• _Information shown_

==========

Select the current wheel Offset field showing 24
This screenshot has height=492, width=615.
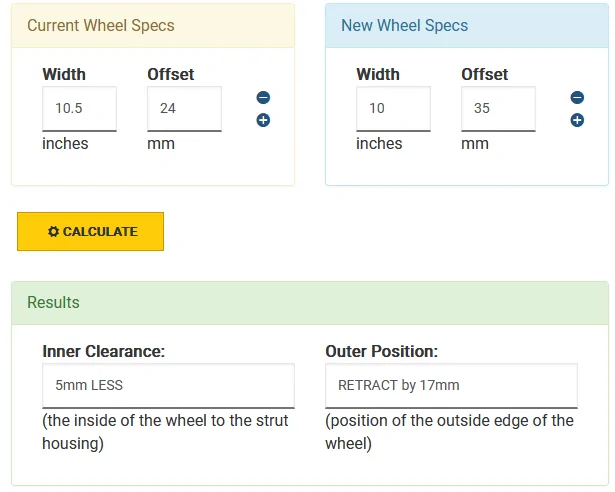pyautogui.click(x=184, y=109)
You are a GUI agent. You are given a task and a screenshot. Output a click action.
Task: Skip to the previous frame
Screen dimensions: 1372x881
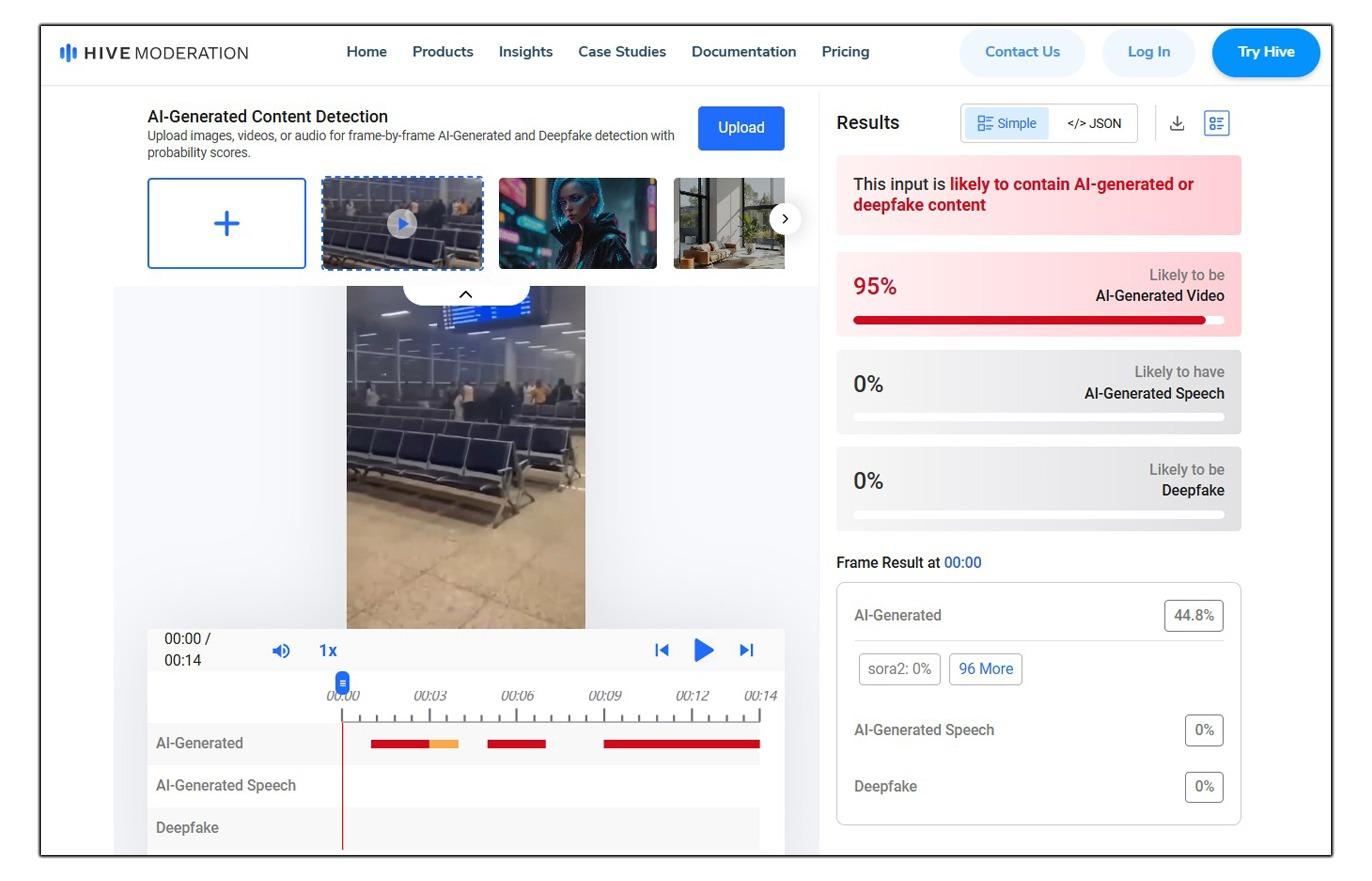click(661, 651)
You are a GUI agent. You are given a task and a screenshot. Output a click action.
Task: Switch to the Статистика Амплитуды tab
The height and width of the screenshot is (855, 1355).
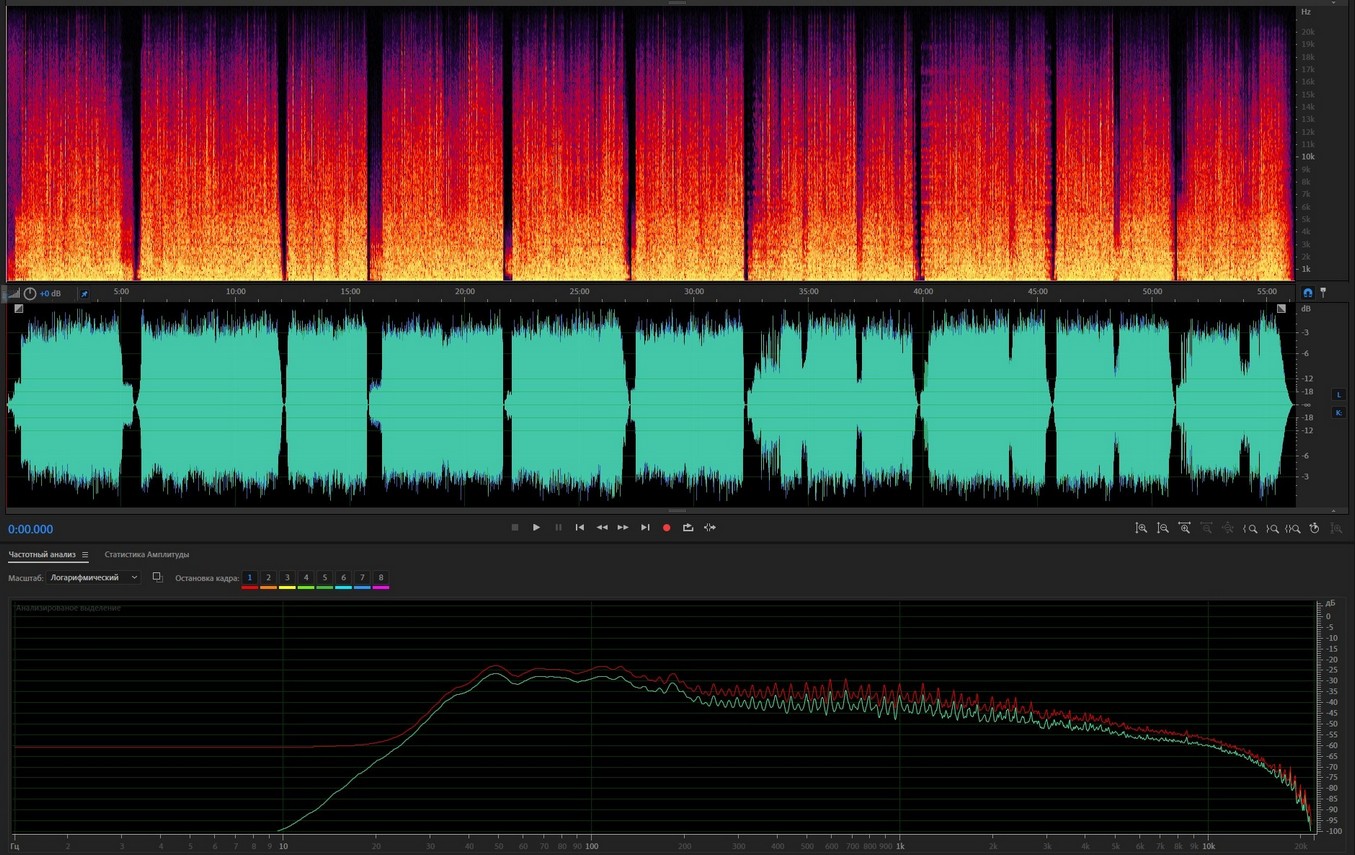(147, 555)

==========

• _Goal of the exercise_
Leaving aside the pictures, copy the listing above exactly.

• _Solution to this exercise_
Select the current wheel Offset field showing 24
This screenshot has height=492, width=615.
pyautogui.click(x=184, y=109)
You are a GUI agent. You are given a task and a screenshot. Output a click action.
Task: Skip to the previous frame
Screen dimensions: 1372x881
click(661, 651)
You are a GUI agent. You are given a task and a screenshot. Output a click action.
Task: Switch to the Статистика Амплитуды tab
The height and width of the screenshot is (855, 1355).
(147, 555)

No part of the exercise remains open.